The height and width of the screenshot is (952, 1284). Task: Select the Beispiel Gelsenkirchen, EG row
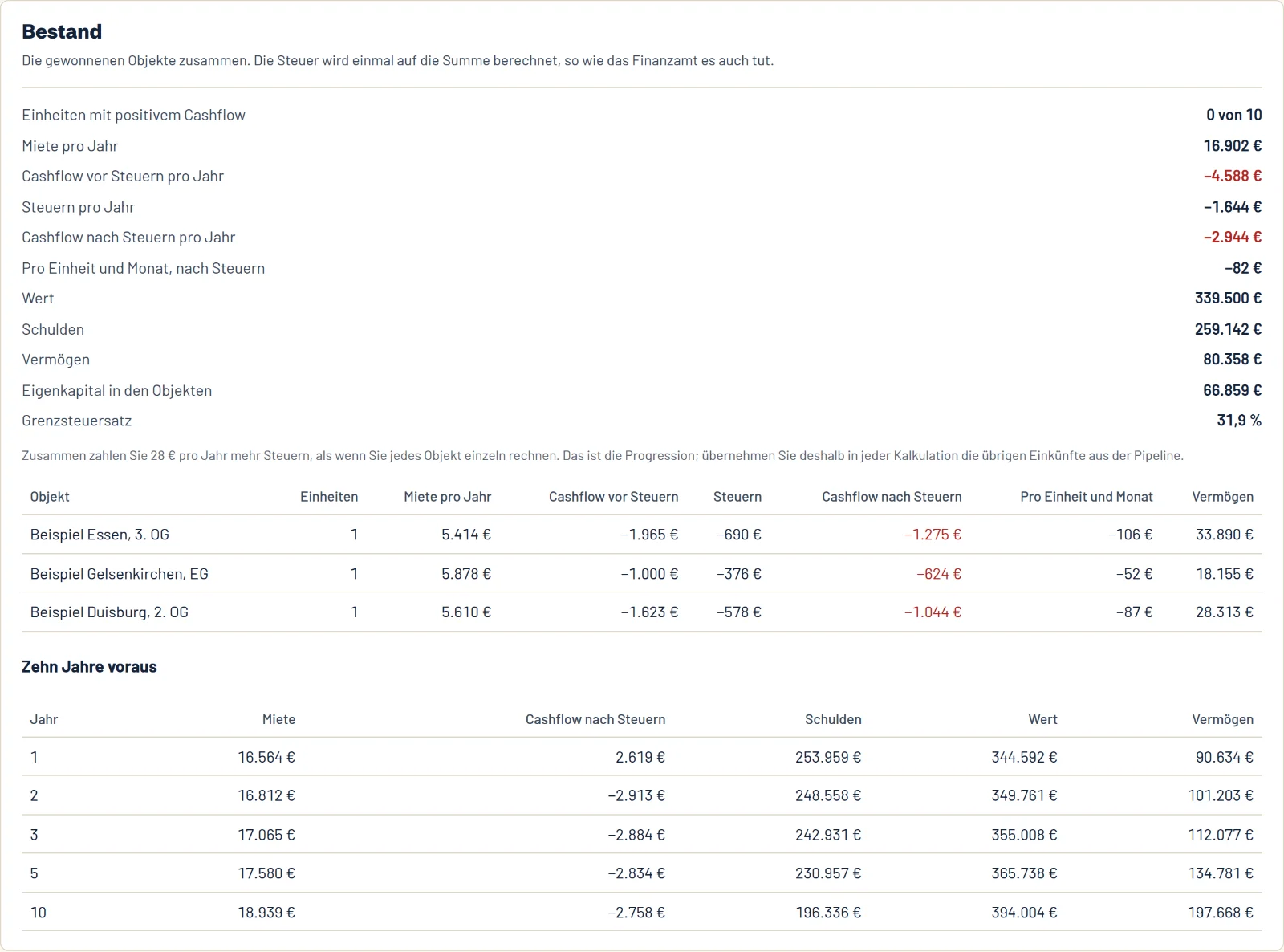642,574
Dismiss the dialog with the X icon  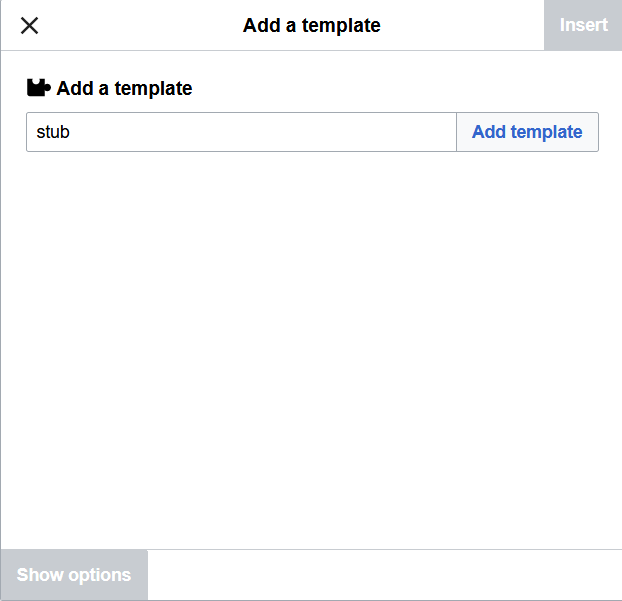pyautogui.click(x=30, y=26)
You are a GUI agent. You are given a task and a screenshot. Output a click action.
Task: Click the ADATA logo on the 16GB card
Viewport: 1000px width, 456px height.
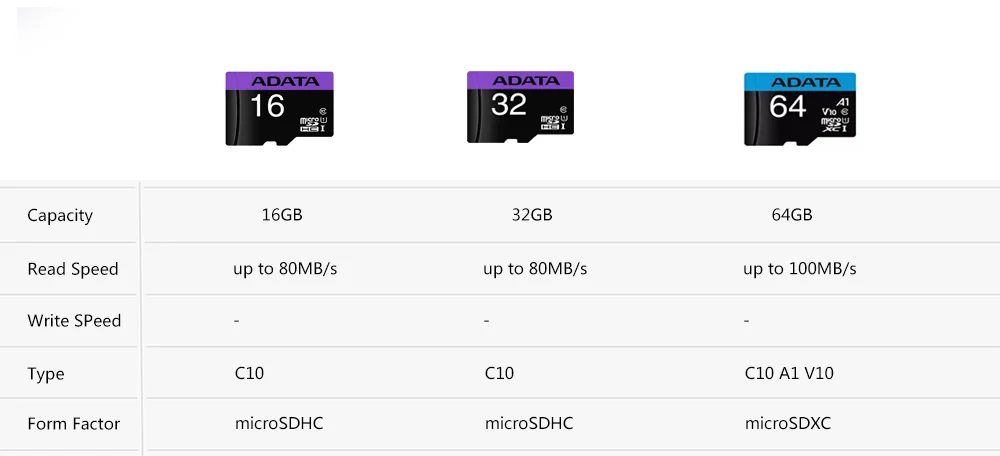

....................

• _EXERCISE BRIEF_: Transcribe exactly the lines running from the line with "Task: Click the ADATA logo on the 16GB card" to the last line of the entries. Pictures stay out of the copy.

• _WRITTEN SOLUTION_:
Task: Click the ADATA logo on the 16GB card
Viewport: 1000px width, 456px height.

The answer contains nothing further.